▸ Document extract
Mareike Transfeld, Ahmed al-Sharjabi

Communication is Needed for a New Round of Yemen’s Truce to be Impactful for Communities

January 2023

While celebrated by the international community, many Yemenis do not see the country’s truce as a success. Significant disappointments included continuing violations and a lack of meaningful negotiations at the national-level talks. However, as Mareike Transfeld and Ahmed al-Sharjai argue, there were positive impacts at the local level. For a future truce to have a greater impact, more communication amongst stakeholders is needed.

The six-month truce that lasted between April and September 2022 in Yemen was the greatest achievement of the United Nations-led peace process so far. Although some of the truce’s achievements, such as the re-opening of Sanaa International Airport to commercial flights in April 2022, were celebrated, overall, Yemenis are disappointed. While the Saudi-led coalition conducted no airstrikes, violence in many of the frontlines continued unabated. In addition, the expectations that the truce would lead to a political process and the negotiation of a political settlement were not realised. When asked about the impact of the truce, local sources focused primarily on truce violations at the frontlines and the national-level talks in Amman, which failed to reach an agreement on essential points, including the opening of Hawban road in Taiz. In addition, the reality of life for most Yemenis was not greatly improved during the truce period. Many Yemenis experienced continued or even increased restrictions on their movement and extremely high prices for daily necessities. And because of major funding cuts across international humanitarian organizations, Yemen’s vulnerable communities received less support during the truce.

▸ What to work on
(1) How would you render this sentence from the Yemen truce article in Spanish: "While the Saudi-led coalition conducted no airstrikes, violence in many of the frontlines continued unabated."
(2) Answer these questions from the Yemen truce article:
(a) What month and year does it give as its date?
(b) Between which months of 2022 did the truce last?
(c) In which city were the national-level talks held?
(3) Which place names appear in the Yemen truce article?
The listing that comes after this is separate material from the Yemen truce article.

▸ Available data
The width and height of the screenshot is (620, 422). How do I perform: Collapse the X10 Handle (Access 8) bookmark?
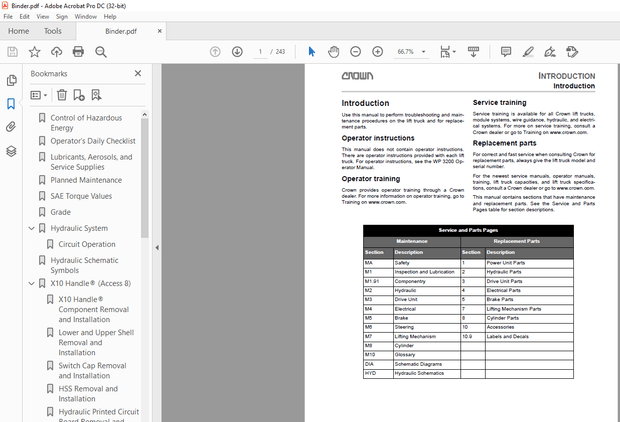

▸ Answers given
(1) Si bien la coalición liderada por Arabia Saudí no llevó a cabo ataques aéreos, la violencia en muchos de los frentes continuó sin cesar.

(2)
(a) January 2023
(b) April and September
(c) Amman

(3) Yemen, Sanaa International Airport, Amman, Hawban road, Taiz